Gatear implica coordinación entre las cuatro extremidades, fortalecimiento del eje corporal y desarrollo de habilidades como la disociación, la percepción del espacio y la organización visual. Esta actividad bilateral alternante estimula ambos hemisferios cerebrales y prepara al niño para tareas complejas como leer, escribir o mantener la atención.
Cuando un niño se salta el gateo, a veces observamos más adelante dificultades en la escritura, en la postura al sentarse, en el equilibrio, en la coordinación o en la orientación espacial. También puede afectar la seguridad corporal y el sentido de la propiocepción (percepción del propio cuerpo).
¿Qué señales deben hacernos consultar?
Recomendamos valorar el desarrollo motor si:
- No muestra interés por desplazarse o se frustra al intentarlo.
- Rechaza estar boca abajo.
- No se sostiene en cuatro apoyos ni se balancea.
- Usa siempre un solo lado del cuerpo.
- Prefiere el «culeteo» como única forma de moverse.

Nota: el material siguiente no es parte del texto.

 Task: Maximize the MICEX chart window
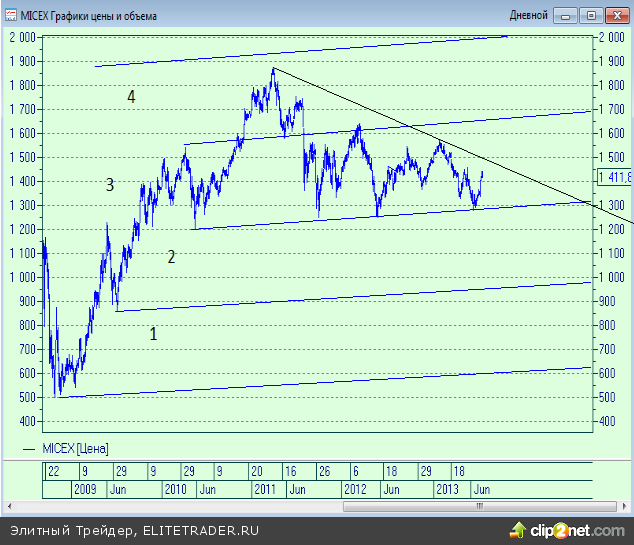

Estas señales pueden indicar inmadurez del sistema nervioso o desequilibrios sensoriales que se benefician de intervención temprana
Nuestra intervención desde terapia ocupacional
En Clínica Sentir realizamos terapia ocupacional en Carballo una valoración global que incluye tono muscular, control postural, reflejos primitivos, procesamiento sensorial y motivación al movimiento. Creamos un plan individualizado, en el que priorizamos el juego como herramienta terapéutica.
Trabajamos en el suelo, utilizando colchonetas, túneles, rampas, almohadas y juguetes motivadores para fomentar el desplazamiento. Estimulamos la estabilidad central, la fuerza en hombros y caderas, y el equilibrio dinámico. También damos pautas específicas a las familias para que puedan reforzar lo trabajado en casa de forma lúdica y natural.
Nuestro enfoque: prevenir para potenciar
No buscamos que todos los niños gateen sí o sí, pero sí que tengan la oportunidad de pasar por esta etapa si su desarrollo lo permite. Nuestro objetivo es prevenir futuras dificultades, ofreciendo un entorno rico en estímulos, seguro y respetuoso con el ritmo del niño. Porque en Clínica Sentir creemos que cada pequeño avance construye un gran desarrollo.